As part of an initiative to assist debtors and borrowers struggling to service their debts, on 10 April 2021 The Emergency Decree amending the Civil and Commercial Code B.E 2564 (2021) was announced to reflect Thailand’s current economic climate and the capabilities of its debtors and creditors. The provisions focus on lowering the standard interest rate, default rate, as well as interest charging and calculations.

These amendments are effective as of 11 April 2021, any default or interest arising after this date, notwithstanding if the agreement was entered into before the Emergency Decree was enacted, are subject to the amendments.

Three key changes brought in by the amendments

1.   The first change revises the statutory interest rate under s 7 from the previous 7.5% per annum to 3% per annum. This rate is applicable in all circumstances where interest is payable, with the exception of the rate being fixed in an agreement or by an express provision of law. The statutory interest rate is subject to review by the Ministry of Finance every three years and can be amended by royal decree.

2.   The second change concerns default rates under s 224 of the CCC. Previously, where there was a default on a payment, a creditor would automatically charge a default rate of 7.5% (or higher if there were established legal grounds to do so). The new statutory default interest rate sits at 5% per annum. This amount is calculated from the amended 3% per annum statutory interest rate under s 7, with an added-on rate of 2%. The default rate is in part based on the statutory interest rate and will therefore change along with s 7.

3.   Finally, the newly enacted s 224/1 provides that where a debtor fails to make an instalment payment, a creditor is entitled to the default interest based only on the amount of the default instalment. This precludes creditors from being able to claim a default interest on the whole amount of an unperformed obligation. Any agreement seeking to exclude or vary this provision is null and void.

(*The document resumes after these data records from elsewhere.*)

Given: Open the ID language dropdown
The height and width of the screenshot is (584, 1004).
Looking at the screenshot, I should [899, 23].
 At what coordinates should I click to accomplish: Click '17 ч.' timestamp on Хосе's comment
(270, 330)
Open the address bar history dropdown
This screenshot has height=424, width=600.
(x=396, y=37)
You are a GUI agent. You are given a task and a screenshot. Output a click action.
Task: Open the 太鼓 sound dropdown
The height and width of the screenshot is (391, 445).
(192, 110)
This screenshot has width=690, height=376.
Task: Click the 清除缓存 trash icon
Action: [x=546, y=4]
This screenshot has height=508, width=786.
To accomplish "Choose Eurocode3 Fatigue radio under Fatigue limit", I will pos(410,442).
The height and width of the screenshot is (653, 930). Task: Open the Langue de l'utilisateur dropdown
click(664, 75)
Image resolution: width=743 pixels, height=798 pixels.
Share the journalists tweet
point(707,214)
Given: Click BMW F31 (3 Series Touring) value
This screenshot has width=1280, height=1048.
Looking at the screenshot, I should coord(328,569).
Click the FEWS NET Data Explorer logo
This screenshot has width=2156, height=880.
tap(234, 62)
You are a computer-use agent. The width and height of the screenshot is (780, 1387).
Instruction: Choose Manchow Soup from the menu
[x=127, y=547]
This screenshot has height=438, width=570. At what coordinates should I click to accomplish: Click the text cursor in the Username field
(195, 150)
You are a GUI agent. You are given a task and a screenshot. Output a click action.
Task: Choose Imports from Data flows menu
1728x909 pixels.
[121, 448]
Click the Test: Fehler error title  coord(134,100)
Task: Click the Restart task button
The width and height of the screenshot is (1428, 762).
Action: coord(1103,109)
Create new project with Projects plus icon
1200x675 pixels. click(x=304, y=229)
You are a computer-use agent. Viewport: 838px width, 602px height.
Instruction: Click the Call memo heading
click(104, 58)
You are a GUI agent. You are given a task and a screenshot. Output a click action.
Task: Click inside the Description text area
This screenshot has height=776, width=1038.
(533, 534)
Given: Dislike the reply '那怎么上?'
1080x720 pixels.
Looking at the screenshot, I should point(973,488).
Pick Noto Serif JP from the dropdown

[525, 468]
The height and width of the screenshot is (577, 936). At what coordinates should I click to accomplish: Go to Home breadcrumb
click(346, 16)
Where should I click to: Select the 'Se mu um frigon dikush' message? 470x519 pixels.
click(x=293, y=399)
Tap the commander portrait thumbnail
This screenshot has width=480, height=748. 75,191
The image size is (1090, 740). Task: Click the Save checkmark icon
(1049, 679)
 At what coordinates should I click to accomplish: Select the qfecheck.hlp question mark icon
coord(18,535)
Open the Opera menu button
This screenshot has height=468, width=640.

While the s 7 and s 224 amendments are undoubtedly a positive initiative to reduce the high interest rates previously imposed on debtors, it is unlikely that the amendments will have a major effect. The statutorily imposed standard interest rate and default interest rate are not applicable where an agreement or provision of law provides otherwise. This has effectively given parties the ability to “contract out” of the statutory rate and impose higher standard and default interest rates. Therefore, it is likely that these amendments will only have an impact on small financing transactions.